En mars 2011, dans le sillage des « printemps arabes », des incidents survenus dans de grandes villes syriennes dégénèrent en affrontements violents et prolongés entre l’armée et des « rebelles ». Parmi ceux-là, on trouve :

– De braves gens qui considèrent que le régime est trop dictatorial,

– Les inévitables Frères Musulmans qui voudraient introduire la charia par des moyens plus ou moins démocratiques dans ce pays trop occidentalisé à leurs yeux,

– Et en proportion croissante (au moins la moitié aujourd’hui), les « djihadistes », qui sont en train de phagocyter les autres et qui ont pour objectif l’islamisation complète la plus rétrograde de la Syrie, sur le mode de l’Afghanistan au temps des talibans. Ces djihadistes sont les plus dangereux car ils utilisent sans scrupule la violence et la terreur pour arriver à leurs fins. Or depuis La Terreur de la Révolution française, depuis le nazisme et le communisme, on sait qu’un peuple, si paisible et pacifique soit-il, n’a pas le courage de se révolter contre la minorité violente qui s’installe au pouvoir. Il faut ajouter que ces djihadistes n’ont aucune peur de la mort, car les combattants de l’Islam sont assurés d’aller directement au paradis sans être jugés comme les autres mortels.
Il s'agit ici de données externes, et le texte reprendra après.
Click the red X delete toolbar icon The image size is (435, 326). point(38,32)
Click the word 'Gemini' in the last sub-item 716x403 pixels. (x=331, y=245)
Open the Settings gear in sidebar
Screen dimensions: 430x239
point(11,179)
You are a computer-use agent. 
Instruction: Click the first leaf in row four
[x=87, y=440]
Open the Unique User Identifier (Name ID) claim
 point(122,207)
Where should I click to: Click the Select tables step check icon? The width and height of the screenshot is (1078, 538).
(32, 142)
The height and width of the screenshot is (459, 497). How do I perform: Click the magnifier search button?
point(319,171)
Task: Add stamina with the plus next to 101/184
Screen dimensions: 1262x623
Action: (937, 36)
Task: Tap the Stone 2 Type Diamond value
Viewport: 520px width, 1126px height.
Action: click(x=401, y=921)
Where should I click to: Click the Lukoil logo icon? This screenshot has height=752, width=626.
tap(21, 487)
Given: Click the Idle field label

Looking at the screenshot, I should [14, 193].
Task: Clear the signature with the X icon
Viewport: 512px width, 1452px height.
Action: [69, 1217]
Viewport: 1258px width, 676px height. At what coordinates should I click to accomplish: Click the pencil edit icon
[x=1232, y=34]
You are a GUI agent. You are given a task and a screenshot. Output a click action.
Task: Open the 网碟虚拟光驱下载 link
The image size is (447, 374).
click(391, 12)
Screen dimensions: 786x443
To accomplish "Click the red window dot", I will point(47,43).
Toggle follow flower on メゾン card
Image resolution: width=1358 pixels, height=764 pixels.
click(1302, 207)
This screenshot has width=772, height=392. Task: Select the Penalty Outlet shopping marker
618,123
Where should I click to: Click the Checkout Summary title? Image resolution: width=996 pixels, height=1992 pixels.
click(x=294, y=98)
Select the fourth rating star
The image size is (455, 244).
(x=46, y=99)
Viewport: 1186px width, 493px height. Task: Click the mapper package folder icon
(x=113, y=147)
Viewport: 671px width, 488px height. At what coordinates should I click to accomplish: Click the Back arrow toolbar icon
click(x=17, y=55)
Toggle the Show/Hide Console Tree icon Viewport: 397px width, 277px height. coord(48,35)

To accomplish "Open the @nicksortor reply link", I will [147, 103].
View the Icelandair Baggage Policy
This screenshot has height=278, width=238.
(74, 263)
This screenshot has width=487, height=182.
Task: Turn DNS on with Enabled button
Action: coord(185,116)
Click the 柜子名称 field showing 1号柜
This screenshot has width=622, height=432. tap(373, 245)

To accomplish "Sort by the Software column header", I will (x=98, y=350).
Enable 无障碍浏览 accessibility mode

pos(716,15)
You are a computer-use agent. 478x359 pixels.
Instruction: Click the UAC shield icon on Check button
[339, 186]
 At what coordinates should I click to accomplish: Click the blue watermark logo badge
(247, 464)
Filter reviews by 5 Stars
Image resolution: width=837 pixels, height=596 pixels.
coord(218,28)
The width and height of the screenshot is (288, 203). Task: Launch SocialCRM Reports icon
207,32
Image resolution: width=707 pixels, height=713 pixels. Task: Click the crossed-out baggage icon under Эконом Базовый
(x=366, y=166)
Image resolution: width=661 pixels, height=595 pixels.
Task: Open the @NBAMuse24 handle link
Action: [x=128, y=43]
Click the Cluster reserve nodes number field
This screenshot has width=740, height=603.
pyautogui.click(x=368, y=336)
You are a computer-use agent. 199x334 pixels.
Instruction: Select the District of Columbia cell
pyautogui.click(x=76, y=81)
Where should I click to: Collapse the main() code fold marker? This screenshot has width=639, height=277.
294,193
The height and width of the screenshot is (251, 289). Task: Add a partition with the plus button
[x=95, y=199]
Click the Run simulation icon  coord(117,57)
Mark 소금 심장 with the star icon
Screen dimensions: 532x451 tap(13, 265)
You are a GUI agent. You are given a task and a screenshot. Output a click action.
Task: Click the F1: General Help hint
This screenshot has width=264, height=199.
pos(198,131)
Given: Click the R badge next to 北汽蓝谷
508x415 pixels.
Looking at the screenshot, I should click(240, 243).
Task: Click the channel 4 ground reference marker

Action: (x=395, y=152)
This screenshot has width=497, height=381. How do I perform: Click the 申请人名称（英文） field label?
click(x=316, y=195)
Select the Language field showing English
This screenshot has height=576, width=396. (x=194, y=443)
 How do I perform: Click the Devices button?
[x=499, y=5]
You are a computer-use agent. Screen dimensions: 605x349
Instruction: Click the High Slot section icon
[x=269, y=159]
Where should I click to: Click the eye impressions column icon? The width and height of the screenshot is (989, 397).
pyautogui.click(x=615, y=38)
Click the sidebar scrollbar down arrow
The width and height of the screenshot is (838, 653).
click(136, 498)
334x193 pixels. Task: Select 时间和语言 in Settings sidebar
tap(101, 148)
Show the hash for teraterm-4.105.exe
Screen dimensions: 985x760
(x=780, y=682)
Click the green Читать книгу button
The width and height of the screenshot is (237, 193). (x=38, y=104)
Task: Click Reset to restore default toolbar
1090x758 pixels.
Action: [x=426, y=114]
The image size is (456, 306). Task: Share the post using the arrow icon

Ceux qui ne sont pas d’accord avec eux, soit environ 6 millions de personnes, ont jugé bon de quitter le pays, malgré la précarité du sort qu’ils connaissent au-delà des frontières.

Troisième sujet de réflexion, comment Assad devait-il réagir à cette situation ? Il a décidé de ne  pas se laisser faire, pour trois raisons :

– Il avait tiré des élections de 2007 la certitude que son pouvoir était légitime et qu’il était approuvé par la plus grande partie de la population.

– Il tenait son armée bien en main, composée qu’elle était d’une majorité d’alaouites. Et il faut bien remarquer que les officiers dissidents dont on a fait grand cas, ne représentent pas grand-chose dans la coalition des opposants.

– Il était soutenu par l’Iran et la Russie.

Le fait de ne pas céder a engendré un engrenage de violence croissante, qui s’est traduit par des massacres d’innocents, allant jusqu’à l’utilisation de gaz sarin.

On peut évidemment se demander si Bachar n’aurait pas mieux fait de partir plutôt que de résister. Mais il ne faut se faire aucune illusion : dans ce cas c’est la faction la plus violente et la plus décidée qui aurait pris le pouvoir.

Et nous en arrivons à la dernière interrogation : le monde occidental devait-il soutenir Bachar, qui en pratique est l’un des leurs, qui protège les chrétiens, ou livrer le pays aux islamistes fanatiques ? La réponse n’est pas évidente, mais on ne voit nulle part que les dirigeants occidentaux se la soient seulement posée.